◆ **WHAT THE TASK REQUIRES**:
Set down exactly the lines of the listing below, please, beginning with the first and ending with the line that holds "その他 (96, 1499)".

----- DATA LISTING

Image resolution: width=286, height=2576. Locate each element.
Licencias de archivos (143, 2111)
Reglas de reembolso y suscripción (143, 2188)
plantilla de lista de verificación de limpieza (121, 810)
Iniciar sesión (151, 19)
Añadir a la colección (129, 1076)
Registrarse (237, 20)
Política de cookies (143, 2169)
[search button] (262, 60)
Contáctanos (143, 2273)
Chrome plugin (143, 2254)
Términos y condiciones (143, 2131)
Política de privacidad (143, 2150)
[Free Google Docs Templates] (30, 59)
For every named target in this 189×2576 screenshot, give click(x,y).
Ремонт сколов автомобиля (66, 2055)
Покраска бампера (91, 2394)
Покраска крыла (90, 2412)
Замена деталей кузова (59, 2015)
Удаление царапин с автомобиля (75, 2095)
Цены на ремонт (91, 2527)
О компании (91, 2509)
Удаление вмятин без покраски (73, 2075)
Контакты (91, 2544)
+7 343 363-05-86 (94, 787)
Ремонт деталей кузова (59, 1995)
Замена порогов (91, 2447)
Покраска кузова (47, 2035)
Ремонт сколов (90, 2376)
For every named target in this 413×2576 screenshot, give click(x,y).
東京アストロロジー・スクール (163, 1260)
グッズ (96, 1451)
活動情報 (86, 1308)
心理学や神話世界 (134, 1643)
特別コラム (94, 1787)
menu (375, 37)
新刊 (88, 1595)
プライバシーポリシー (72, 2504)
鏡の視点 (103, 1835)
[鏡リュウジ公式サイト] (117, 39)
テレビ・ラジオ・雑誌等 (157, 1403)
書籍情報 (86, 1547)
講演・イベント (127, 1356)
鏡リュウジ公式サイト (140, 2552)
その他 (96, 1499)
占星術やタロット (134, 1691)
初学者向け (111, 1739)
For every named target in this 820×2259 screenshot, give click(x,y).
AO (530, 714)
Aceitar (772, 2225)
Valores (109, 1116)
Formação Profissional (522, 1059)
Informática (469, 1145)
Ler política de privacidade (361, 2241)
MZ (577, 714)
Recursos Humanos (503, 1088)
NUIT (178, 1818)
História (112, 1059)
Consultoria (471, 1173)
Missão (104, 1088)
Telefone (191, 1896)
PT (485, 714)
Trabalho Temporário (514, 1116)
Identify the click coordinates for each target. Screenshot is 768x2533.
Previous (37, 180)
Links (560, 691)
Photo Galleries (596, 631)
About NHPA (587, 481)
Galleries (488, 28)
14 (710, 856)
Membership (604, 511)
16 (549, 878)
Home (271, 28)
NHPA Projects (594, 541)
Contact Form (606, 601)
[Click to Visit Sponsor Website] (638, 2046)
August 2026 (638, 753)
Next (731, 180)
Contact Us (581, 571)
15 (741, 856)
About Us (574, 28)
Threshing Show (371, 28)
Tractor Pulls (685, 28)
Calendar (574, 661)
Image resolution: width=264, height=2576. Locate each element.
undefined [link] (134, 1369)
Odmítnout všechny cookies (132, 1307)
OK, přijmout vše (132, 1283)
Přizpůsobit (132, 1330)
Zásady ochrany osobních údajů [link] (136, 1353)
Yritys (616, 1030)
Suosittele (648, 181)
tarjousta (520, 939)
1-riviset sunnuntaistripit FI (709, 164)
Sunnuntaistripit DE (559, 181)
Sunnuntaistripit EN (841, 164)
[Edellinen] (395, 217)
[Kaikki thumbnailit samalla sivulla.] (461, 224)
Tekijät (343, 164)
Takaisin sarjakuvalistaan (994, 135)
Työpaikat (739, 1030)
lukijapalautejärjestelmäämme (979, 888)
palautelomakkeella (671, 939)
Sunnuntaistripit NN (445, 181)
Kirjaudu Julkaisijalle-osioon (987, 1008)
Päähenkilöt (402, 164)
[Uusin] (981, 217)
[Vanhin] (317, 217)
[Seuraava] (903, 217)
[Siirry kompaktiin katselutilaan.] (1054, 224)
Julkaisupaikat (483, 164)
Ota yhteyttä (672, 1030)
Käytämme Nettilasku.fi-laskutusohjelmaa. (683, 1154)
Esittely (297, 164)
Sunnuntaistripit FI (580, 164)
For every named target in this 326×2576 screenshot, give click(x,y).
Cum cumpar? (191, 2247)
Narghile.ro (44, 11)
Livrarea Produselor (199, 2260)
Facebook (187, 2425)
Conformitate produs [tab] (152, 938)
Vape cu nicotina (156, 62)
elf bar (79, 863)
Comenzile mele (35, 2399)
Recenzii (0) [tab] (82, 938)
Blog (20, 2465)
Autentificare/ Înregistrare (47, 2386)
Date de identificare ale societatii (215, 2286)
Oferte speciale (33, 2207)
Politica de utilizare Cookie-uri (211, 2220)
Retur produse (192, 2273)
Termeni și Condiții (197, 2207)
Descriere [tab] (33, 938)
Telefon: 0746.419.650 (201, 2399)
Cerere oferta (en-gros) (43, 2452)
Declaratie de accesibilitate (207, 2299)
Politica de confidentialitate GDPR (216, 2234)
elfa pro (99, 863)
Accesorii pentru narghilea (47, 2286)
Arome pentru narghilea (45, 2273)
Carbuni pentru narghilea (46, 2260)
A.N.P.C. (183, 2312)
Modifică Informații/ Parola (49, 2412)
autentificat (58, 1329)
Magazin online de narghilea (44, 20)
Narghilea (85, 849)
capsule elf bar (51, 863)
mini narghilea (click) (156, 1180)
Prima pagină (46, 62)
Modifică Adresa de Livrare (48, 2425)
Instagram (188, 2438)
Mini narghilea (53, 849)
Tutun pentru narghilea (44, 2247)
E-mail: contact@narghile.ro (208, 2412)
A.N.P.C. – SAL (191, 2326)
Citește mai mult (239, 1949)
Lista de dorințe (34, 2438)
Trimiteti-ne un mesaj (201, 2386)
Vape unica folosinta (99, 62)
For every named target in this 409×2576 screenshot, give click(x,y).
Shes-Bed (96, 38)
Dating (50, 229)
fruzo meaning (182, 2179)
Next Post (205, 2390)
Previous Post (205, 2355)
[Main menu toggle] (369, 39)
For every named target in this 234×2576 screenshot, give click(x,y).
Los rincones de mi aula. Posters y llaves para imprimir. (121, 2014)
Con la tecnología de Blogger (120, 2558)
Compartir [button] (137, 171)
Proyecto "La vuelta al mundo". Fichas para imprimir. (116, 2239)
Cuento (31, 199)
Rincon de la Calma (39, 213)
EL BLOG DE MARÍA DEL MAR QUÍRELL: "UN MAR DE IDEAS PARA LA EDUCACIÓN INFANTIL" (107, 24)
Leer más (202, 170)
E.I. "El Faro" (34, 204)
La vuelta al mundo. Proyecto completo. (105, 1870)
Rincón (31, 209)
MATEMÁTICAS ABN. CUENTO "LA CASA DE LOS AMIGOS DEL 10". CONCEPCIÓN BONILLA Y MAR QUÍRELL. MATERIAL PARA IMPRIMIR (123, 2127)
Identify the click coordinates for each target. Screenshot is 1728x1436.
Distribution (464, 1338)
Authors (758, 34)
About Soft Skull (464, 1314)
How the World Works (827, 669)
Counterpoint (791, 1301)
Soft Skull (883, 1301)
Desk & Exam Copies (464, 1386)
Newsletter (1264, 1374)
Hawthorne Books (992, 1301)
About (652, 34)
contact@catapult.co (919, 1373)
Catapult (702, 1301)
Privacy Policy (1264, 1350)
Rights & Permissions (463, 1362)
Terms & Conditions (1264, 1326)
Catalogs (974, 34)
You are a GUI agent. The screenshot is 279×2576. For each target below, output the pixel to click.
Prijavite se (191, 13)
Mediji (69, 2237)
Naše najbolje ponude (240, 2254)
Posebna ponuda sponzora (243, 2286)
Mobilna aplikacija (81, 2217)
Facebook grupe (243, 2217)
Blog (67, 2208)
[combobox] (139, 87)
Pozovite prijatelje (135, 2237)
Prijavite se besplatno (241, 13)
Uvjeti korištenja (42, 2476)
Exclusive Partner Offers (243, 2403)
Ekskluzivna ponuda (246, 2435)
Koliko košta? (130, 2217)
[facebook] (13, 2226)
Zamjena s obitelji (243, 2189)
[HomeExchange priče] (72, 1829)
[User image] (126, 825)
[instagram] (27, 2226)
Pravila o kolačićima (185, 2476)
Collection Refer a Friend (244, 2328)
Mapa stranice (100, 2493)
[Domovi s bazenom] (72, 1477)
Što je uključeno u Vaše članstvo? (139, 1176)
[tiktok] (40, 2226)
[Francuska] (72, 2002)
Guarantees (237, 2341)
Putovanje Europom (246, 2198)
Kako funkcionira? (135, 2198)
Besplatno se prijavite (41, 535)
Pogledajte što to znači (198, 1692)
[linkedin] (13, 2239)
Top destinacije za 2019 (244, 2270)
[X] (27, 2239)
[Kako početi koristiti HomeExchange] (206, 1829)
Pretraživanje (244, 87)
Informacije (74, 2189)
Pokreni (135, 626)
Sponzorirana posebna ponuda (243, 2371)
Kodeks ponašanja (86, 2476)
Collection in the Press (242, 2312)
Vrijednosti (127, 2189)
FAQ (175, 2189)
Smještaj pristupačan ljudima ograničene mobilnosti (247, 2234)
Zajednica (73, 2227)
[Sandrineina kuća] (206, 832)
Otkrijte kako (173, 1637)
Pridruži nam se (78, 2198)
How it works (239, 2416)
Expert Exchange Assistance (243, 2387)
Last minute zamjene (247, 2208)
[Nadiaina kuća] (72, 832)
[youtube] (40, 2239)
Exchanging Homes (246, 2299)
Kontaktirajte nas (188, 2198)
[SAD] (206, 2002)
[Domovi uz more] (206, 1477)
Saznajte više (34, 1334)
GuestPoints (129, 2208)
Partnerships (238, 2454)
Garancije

----------

◆ **THE ANSWER**:
Image resolution: width=286, height=2576. Locate each element.
Licencias de archivos (143, 2111)
Reglas de reembolso y suscripción (143, 2188)
plantilla de lista de verificación de limpieza (121, 810)
Iniciar sesión (151, 19)
Añadir a la colección (129, 1076)
Registrarse (237, 20)
Política de cookies (143, 2169)
[search button] (262, 60)
Contáctanos (143, 2273)
Chrome plugin (143, 2254)
Términos y condiciones (143, 2131)
Política de privacidad (143, 2150)
[Free Google Docs Templates] (30, 59)
For every named target in this 189×2576 screenshot, give click(x,y).
Ремонт сколов автомобиля (66, 2055)
Покраска бампера (91, 2394)
Покраска крыла (90, 2412)
Замена деталей кузова (59, 2015)
Удаление царапин с автомобиля (75, 2095)
Цены на ремонт (91, 2527)
О компании (91, 2509)
Удаление вмятин без покраски (73, 2075)
Контакты (91, 2544)
+7 343 363-05-86 (94, 787)
Ремонт деталей кузова (59, 1995)
Замена порогов (91, 2447)
Покраска кузова (47, 2035)
Ремонт сколов (90, 2376)
For every named target in this 413×2576 screenshot, give click(x,y).
東京アストロロジー・スクール (163, 1260)
グッズ (96, 1451)
活動情報 (86, 1308)
心理学や神話世界 (134, 1643)
特別コラム (94, 1787)
menu (375, 37)
新刊 (88, 1595)
プライバシーポリシー (72, 2504)
鏡の視点 (103, 1835)
[鏡リュウジ公式サイト] (117, 39)
テレビ・ラジオ・雑誌等 (157, 1403)
書籍情報 (86, 1547)
講演・イベント (127, 1356)
鏡リュウジ公式サイト (140, 2552)
その他 (96, 1499)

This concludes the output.